Se olvida primero lo bueno porque no remuerde, y es mucho más difícil quitarse de la cabeza aquellos errores las consecuencias de algunos de los cuales todavía podrían estarse produciendo ahora mismo.
Ni siquiera un día de los que como siempre recuerdo Priestley describe como radiantes, se impone al recuerdo de un error. Será, pienso, porque los errores lastran el alma, se quedan como peso en sus orillos e impiden el sueño de volar con que en el hombre sobrevive la convicción de eviternidad.
Tener la posibilidad de incorporarse a la eternidad da a la vez miedo y esperanza. ¿Más miedo y por eso lo cito en primer lugar?
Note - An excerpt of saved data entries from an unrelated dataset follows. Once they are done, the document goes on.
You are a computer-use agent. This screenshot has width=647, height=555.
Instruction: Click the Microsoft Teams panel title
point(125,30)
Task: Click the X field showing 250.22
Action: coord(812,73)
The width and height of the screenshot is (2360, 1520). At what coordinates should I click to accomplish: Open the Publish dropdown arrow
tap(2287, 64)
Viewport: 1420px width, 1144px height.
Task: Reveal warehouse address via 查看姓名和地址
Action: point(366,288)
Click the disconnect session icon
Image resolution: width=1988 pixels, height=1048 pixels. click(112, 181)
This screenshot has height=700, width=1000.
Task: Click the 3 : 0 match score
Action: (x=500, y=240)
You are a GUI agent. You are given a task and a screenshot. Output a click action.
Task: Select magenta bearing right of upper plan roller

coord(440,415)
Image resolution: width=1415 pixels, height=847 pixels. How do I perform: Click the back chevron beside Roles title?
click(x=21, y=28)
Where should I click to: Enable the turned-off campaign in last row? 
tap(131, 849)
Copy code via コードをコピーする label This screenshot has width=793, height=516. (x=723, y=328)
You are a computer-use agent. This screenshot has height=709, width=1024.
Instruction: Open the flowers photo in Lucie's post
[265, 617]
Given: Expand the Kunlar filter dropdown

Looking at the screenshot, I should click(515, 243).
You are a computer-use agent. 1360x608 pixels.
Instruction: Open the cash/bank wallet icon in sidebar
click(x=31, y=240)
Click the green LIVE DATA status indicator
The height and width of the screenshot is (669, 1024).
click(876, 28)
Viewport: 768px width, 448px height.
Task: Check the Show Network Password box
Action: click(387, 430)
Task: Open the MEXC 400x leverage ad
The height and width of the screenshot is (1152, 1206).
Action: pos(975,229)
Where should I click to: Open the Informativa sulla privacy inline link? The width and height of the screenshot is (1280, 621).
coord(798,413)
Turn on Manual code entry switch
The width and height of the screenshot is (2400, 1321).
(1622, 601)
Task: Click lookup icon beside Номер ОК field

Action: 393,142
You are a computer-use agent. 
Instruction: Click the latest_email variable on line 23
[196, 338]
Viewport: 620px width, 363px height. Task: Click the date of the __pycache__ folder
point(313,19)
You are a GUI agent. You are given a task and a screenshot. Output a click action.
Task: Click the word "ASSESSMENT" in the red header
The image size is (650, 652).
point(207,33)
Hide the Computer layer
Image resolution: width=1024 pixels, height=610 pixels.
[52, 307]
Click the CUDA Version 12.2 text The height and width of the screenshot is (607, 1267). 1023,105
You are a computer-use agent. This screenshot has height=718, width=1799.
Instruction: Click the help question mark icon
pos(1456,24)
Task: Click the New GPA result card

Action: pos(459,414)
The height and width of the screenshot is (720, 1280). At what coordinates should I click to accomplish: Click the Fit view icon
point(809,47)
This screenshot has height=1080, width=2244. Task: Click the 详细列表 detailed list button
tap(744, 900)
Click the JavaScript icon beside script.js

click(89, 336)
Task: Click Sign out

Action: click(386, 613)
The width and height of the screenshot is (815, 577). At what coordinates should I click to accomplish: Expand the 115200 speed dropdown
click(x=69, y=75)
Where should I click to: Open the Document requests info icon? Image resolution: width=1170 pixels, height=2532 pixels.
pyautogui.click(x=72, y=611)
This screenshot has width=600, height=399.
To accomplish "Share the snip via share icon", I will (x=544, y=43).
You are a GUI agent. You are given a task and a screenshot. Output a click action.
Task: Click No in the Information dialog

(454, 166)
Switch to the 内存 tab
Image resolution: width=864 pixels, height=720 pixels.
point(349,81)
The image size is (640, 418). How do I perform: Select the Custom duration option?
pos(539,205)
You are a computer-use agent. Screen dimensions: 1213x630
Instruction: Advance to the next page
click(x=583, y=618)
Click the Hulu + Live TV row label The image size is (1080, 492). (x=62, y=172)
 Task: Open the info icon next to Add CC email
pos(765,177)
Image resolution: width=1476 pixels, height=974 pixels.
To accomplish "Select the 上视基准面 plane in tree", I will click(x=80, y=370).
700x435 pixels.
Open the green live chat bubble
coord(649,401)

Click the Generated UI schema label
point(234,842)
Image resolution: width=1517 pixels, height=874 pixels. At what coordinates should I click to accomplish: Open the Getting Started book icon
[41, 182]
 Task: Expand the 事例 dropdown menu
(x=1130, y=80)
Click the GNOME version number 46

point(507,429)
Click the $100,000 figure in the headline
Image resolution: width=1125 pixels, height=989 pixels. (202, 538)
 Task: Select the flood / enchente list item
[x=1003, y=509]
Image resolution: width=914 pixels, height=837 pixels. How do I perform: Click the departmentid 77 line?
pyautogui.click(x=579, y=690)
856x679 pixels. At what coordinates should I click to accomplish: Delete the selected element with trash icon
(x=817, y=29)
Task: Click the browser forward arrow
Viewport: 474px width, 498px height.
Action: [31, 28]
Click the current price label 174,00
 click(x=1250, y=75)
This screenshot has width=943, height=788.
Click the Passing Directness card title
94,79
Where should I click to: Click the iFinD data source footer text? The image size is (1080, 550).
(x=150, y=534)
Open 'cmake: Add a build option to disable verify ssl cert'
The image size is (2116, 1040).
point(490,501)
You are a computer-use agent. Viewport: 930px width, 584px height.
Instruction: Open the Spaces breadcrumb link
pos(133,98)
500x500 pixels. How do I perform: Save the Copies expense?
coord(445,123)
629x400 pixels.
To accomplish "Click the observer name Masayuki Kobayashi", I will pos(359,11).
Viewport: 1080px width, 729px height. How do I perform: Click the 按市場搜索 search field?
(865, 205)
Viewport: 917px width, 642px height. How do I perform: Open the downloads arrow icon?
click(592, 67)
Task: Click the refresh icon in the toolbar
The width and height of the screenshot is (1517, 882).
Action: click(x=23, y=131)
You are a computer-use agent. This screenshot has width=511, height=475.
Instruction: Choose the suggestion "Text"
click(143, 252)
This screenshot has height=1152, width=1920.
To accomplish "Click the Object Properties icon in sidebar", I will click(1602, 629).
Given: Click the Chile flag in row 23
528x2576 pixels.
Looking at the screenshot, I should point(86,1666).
Nuestra convicción cultural añade a la condición eviterna del hombre la doble posibilidad de que nos alternativamente nos aguarde una eternidad de luz o de oscuridad. De ahí la esperanza y el miedo. Más sobrecogedor cuando de cualquier examen de conciencia resulta, según las pesas y medidas de nuestro concepto de la justicia, un balance condenatorio.
Me pregunto con cierta frecuencia si habrá o habrá habido o llegará a haber una persona que pueda considerarse buena, no ya en el buen sentido, que dijo Machado, sino en cualquier sentido de la palabra. Una persona que pueda pensar de sí misma que de acuerdo con nuestro concepto cultural, el de cualquier época, de la justicia, que examinada su conducta procede se le absuelva, como dicen las sentencias, con todos los pronunciamientos favorables.
¿Algún asceta? ¿Alguien que haya sobrevivido en medio de una multitud?